The research on the protein folding is pioneering and interdisciplinary in the area of life science. The protein is a kind of biological macromolecules constructed by 20 types of amino acid with peptide bond. Protein can achieve a specific three-dimensional structure in which they can perform their biological function related to various life activities. So it has been a research highlight to explore the 3D structure of protein and understand how to achieve the specific structure, that is the so-called "protein folding problem". Since the famous Anfinsen's experiment on enzyme ribonuclease, it is widely accepted that the correct three-dimensional conformation of a protein is contained in its primary amino acid sequence.

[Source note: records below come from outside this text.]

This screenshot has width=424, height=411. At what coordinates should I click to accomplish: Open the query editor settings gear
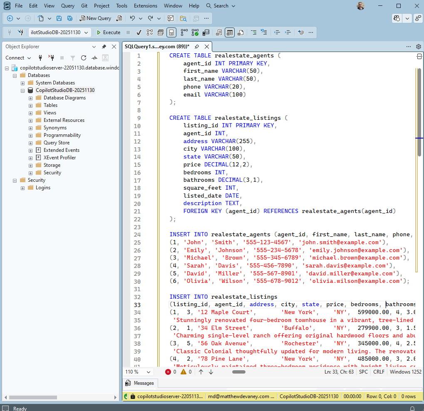pos(418,47)
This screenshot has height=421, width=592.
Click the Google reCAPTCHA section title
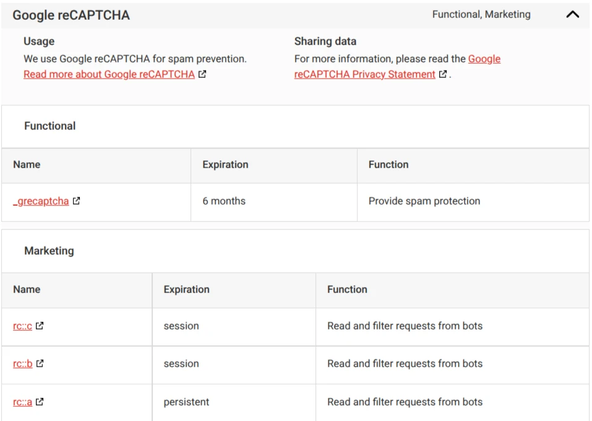click(x=71, y=15)
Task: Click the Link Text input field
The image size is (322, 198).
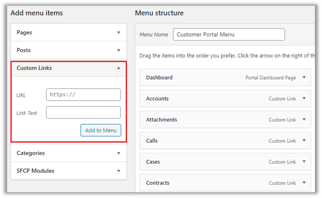Action: [x=83, y=112]
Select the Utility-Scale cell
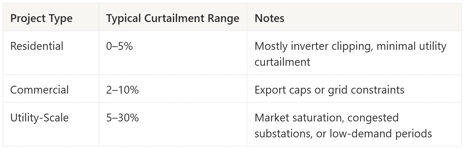465x149 pixels. click(39, 118)
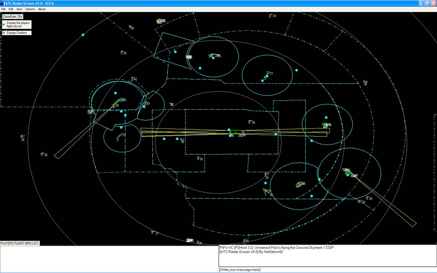This screenshot has height=273, width=437.
Task: Select the red aircraft blip on central runway
Action: (236, 132)
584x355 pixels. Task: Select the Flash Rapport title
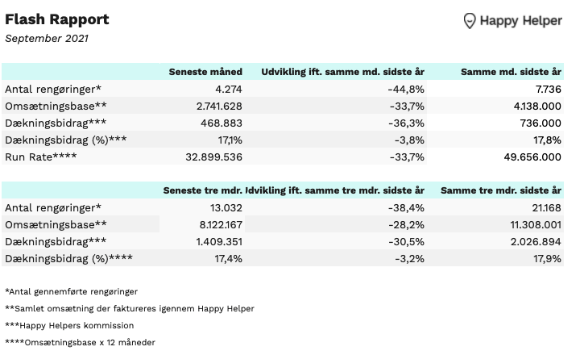[x=57, y=19]
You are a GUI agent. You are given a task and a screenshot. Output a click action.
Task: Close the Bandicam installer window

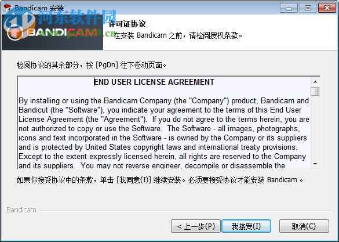click(327, 8)
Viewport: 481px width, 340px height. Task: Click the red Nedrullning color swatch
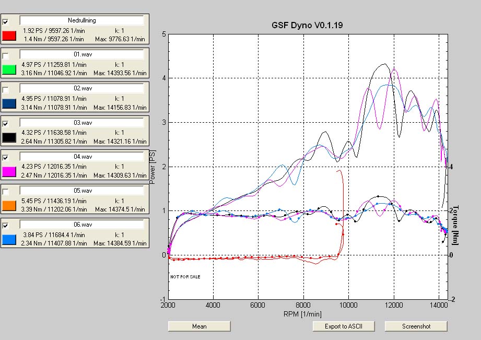coord(10,36)
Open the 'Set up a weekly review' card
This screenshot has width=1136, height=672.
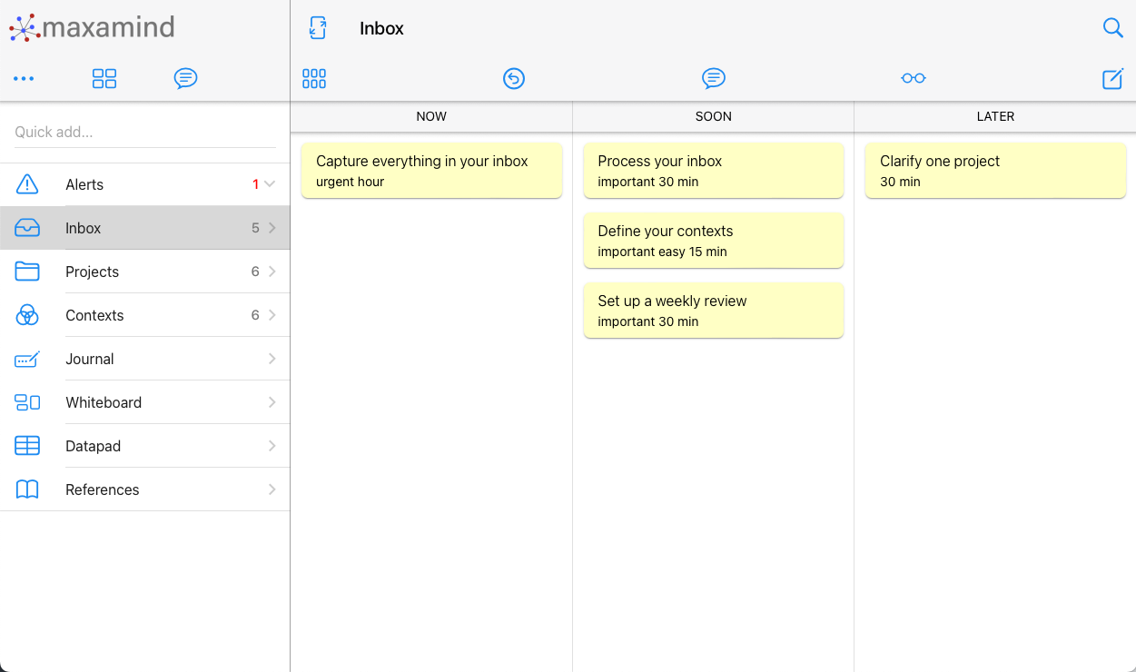click(713, 310)
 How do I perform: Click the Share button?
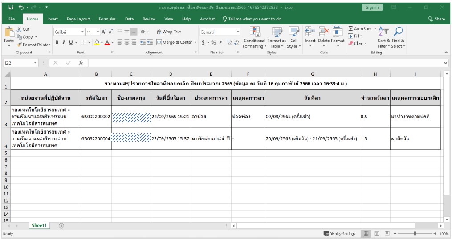click(436, 19)
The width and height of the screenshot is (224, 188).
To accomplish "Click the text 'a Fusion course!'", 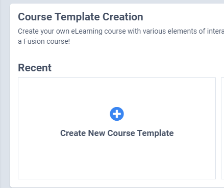I will point(44,41).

However how to predict its three-dimensional conformation from its primary sequence and so to predict its function is a challenging work. Because of the limitation of experiment method on protein structures, the information about protein sequence increase faster than the information about protein structure. And the theory research by protein folding simulation becomes an important research technique. When we simulate the protein folding with computers the main problem arising is the incapability of computing power compared to the enormous conformation space of protein. In order to achieve the balance between them, people have proposed various simplified models. In our job we adopted an appropriate simplified model and made some improvement on them, so as to reveal more characteristics and rules about protein folding. Our work can be divided into two main parts: (1) We made improvement on Ramachandran model which can be successfully used on the simulation of 3-helices protein folding. The investigating target of the original Ramachandran model is a de novo designed sequence. Our goal is to make it available for sequences of native proteins. (2) With the improved Ramachandran model, we can explore the thermodynamic and kinetic characteristic of protein folding, folding pathway and the symmetries of protein sequences and structures.